DATA FOR THIS EXERCISE

****************************************

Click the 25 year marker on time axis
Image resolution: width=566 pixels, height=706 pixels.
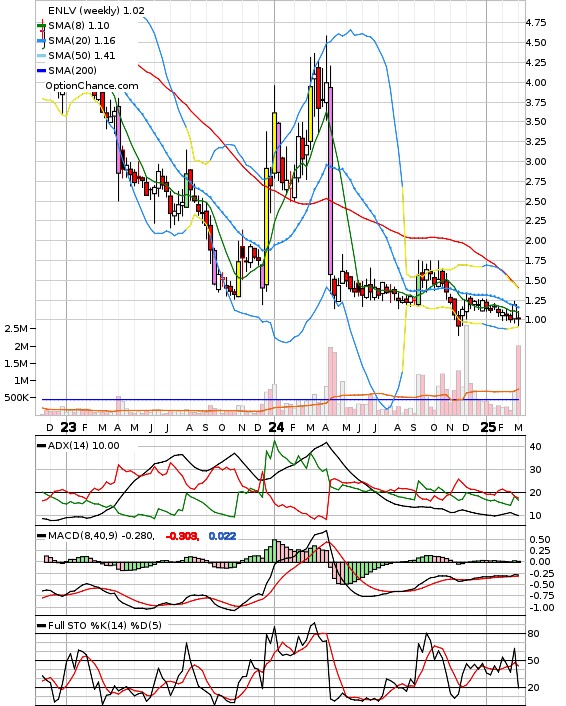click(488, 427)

****************************************

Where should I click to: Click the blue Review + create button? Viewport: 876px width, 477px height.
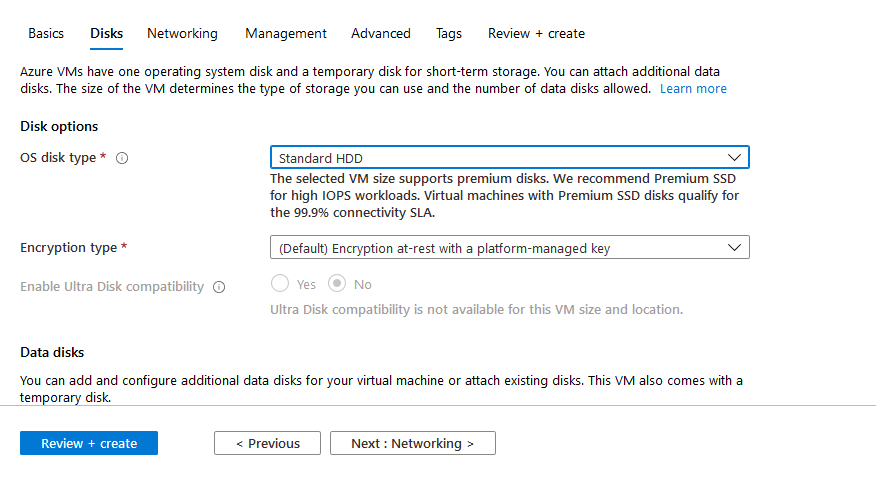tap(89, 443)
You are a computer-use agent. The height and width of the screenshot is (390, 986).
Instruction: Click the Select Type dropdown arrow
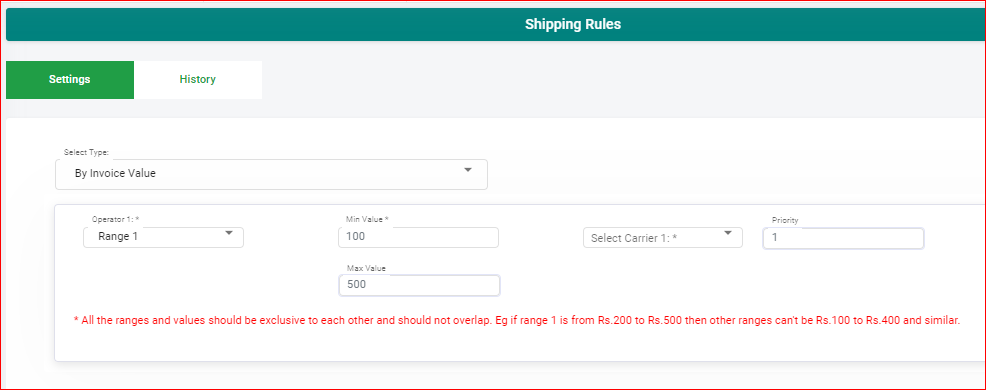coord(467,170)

****************************************

PROMPT
Output the listing lines from the line that contains "Where should I" to the line that contains "coord(467,170)", including both of those lines, and reproduce each one without changes. Leave the pictures out.

WRITTEN RESPONSE
Where should I click to: Click the blue Review + create button? Viewport: 876px width, 477px height.
tap(89, 443)
You are a computer-use agent. The height and width of the screenshot is (390, 986).
Instruction: Click the Select Type dropdown arrow
coord(467,170)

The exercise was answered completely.